GIVEN REQUEST:
Rewrite the part of the listing that opens with the line containing "Task: Open the Opera browser from the taskbar" and closes with the line containing "Action: (224, 429)" as a two-column CSV with the columns input and output, one row per input and its output, each value in a single quoted field with line breaks replaced by spaces. Leave the pictures out.

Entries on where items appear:

================

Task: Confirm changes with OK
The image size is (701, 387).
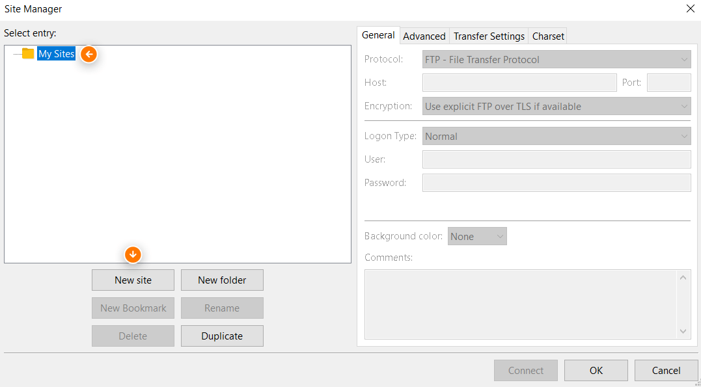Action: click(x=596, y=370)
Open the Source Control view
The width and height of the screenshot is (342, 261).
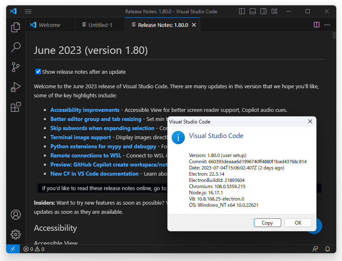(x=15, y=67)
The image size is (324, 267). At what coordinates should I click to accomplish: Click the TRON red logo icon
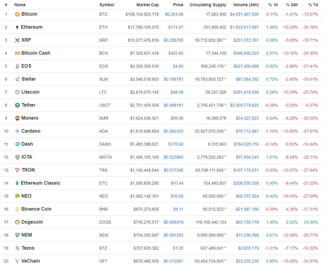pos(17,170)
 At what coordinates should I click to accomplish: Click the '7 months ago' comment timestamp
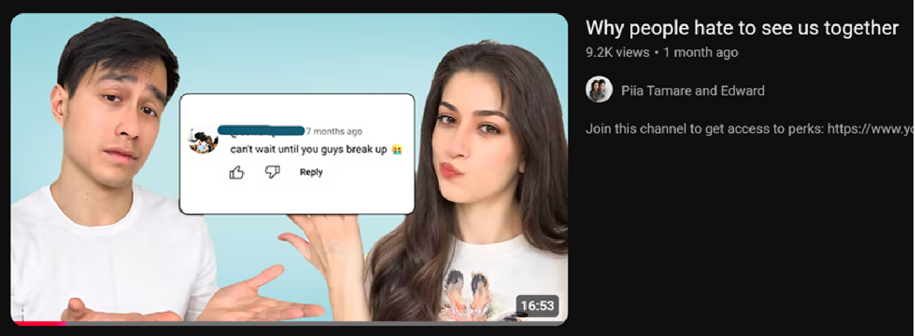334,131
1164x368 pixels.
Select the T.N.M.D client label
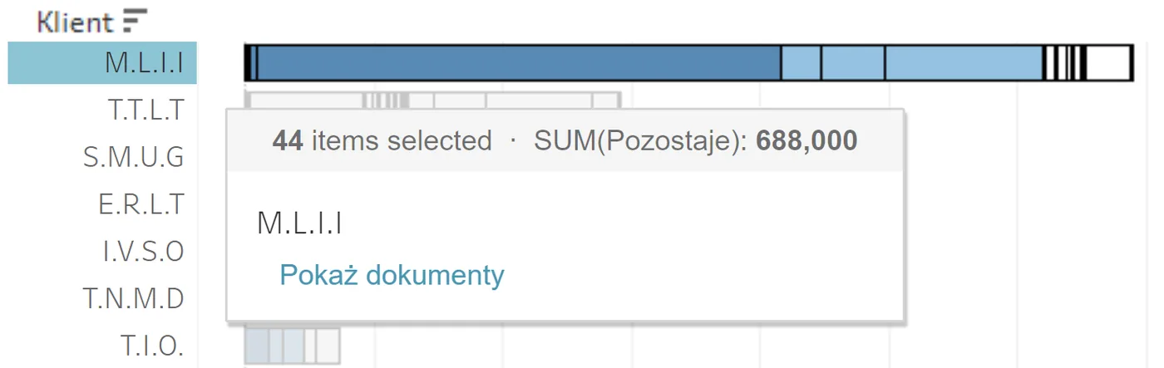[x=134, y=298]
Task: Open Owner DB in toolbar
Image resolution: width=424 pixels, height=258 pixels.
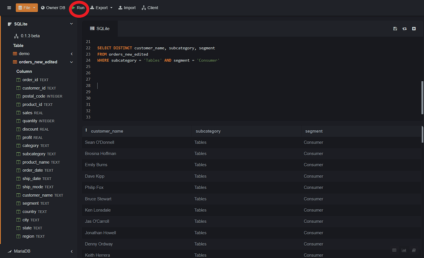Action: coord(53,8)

================

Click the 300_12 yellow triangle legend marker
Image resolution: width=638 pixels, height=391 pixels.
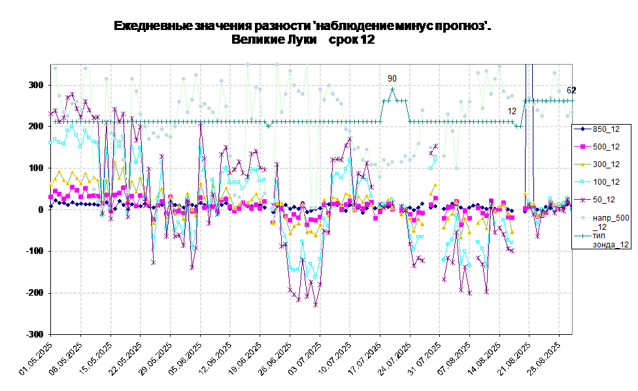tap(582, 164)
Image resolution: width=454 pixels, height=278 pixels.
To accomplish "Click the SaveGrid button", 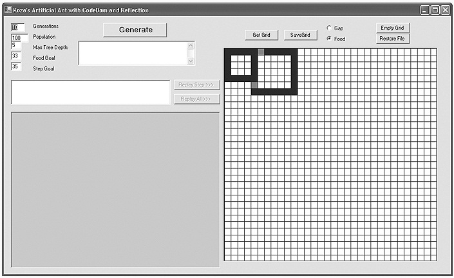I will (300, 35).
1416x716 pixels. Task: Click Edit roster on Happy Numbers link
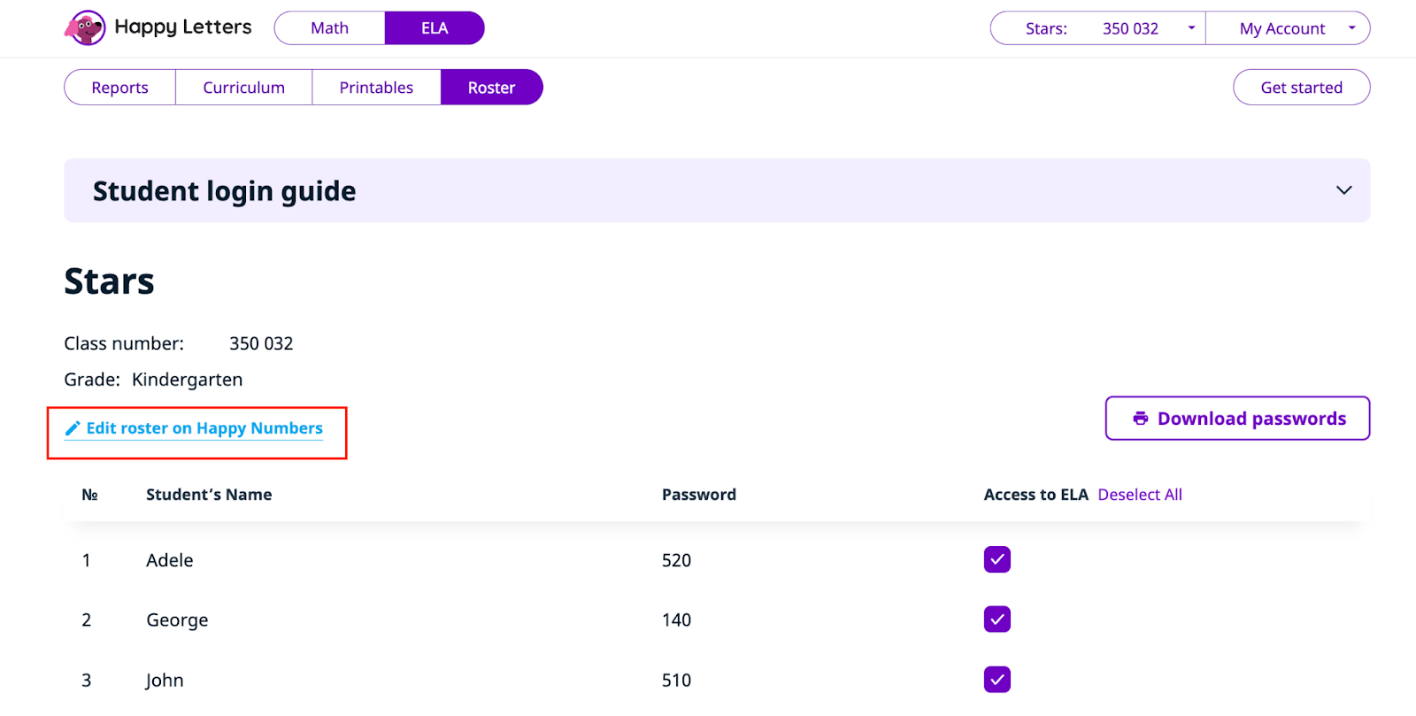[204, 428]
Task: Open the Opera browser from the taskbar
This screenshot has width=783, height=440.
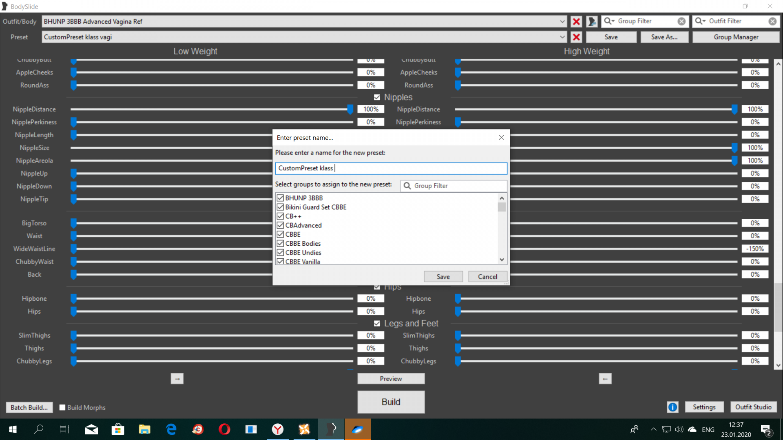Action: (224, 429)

================

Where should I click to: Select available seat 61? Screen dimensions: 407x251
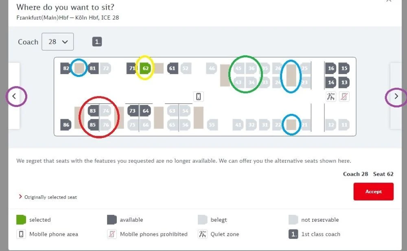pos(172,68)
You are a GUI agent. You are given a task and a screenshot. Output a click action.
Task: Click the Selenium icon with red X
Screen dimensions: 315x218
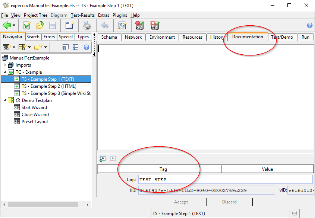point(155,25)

================

EXPECTED ANSWER:
input,output
"Task: Open the Opera browser from the taskbar This screenshot has width=783, height=440.","Action: (224, 429)"